Years of efforts by District officials to collect back taxes from online travel companies could pay off in a big way. D.C. Attorney General Irvin B. Nathan announced Monday a conditional settlement with six major firms worth more than $60 million.
There is a catch: The six travel firms — which include industry heavyweights Expedia, Orbitz, Priceline and Travelocity — reserve the right to appeal the D.C. Superior Court decision that placed them on the hook for the back taxes.
The deal comes after nearly two years of litigation and still more years of political wrangling over whether and how much Internet hotel bookers owed the city money after years of paying the city’s 14.5 percent hotel room tax based on the wholesale price of the rooms they sold, not the full retail price.

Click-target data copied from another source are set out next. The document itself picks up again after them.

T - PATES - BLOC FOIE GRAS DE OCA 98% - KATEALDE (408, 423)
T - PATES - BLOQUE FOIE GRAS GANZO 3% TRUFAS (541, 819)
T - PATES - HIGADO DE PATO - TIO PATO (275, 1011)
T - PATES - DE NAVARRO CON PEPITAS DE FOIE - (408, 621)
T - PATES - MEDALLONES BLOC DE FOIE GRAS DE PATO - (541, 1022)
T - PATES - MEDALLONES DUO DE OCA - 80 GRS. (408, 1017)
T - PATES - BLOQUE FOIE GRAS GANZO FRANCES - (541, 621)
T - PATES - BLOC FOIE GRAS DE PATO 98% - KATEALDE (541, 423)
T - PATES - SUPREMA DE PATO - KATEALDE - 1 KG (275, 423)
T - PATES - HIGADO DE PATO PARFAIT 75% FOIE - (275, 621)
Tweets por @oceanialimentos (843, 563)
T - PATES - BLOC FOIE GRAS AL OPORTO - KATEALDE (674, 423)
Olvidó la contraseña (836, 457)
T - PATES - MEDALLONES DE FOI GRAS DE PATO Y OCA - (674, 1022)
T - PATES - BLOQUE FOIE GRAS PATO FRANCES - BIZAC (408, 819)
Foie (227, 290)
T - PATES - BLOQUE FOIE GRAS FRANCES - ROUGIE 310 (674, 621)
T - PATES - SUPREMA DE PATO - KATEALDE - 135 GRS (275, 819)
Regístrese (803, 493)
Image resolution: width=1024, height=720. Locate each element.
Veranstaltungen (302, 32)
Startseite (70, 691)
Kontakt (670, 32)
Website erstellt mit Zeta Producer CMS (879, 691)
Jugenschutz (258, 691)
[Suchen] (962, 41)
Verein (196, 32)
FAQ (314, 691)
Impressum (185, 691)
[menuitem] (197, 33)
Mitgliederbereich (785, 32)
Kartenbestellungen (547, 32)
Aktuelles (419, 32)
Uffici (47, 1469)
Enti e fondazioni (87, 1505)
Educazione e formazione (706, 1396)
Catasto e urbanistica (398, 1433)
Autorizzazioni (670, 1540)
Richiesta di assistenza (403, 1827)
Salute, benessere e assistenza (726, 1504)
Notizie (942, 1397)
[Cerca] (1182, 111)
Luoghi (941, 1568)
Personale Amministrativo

In the lawsuit, the city pursued payments between 1998 and 2010, when the D.C. Council mandated bookers pay tax based on the retail price. Total losses to the city over than period have been estimated at upward of $200 million.
In September 2012, Judge Craig S. Iscoe ruled that the travel companies did in fact have to pay tax on the full retail price, handing the industry a rare loss on an issue that has been frequently litigated, but the companies have yet to take the matter to the D.C. Court of Appeals.
With $60.9 million plus interest now on the line, expect that decision to be appealed in short order. Should the District ultimately collect, Nathan’s office said Monday, it would be the largest recovery the city has ever secured in a case it has litigated.
A spokesman for the Travel Technology Association, a trade group representing several of the litigants, did not immediately have a comment on the settlement.
Nathan said in a statement that the deal will “spare the District time and expense” in litigating the amount of potential damages and praised his deputies for prevailing against industry lawyers from some of the nation’s biggest and best-equipped law firms. “These attorneys did a tremendous job on behalf of the District to bring this matter to a prompt and successful conclusion,” he said.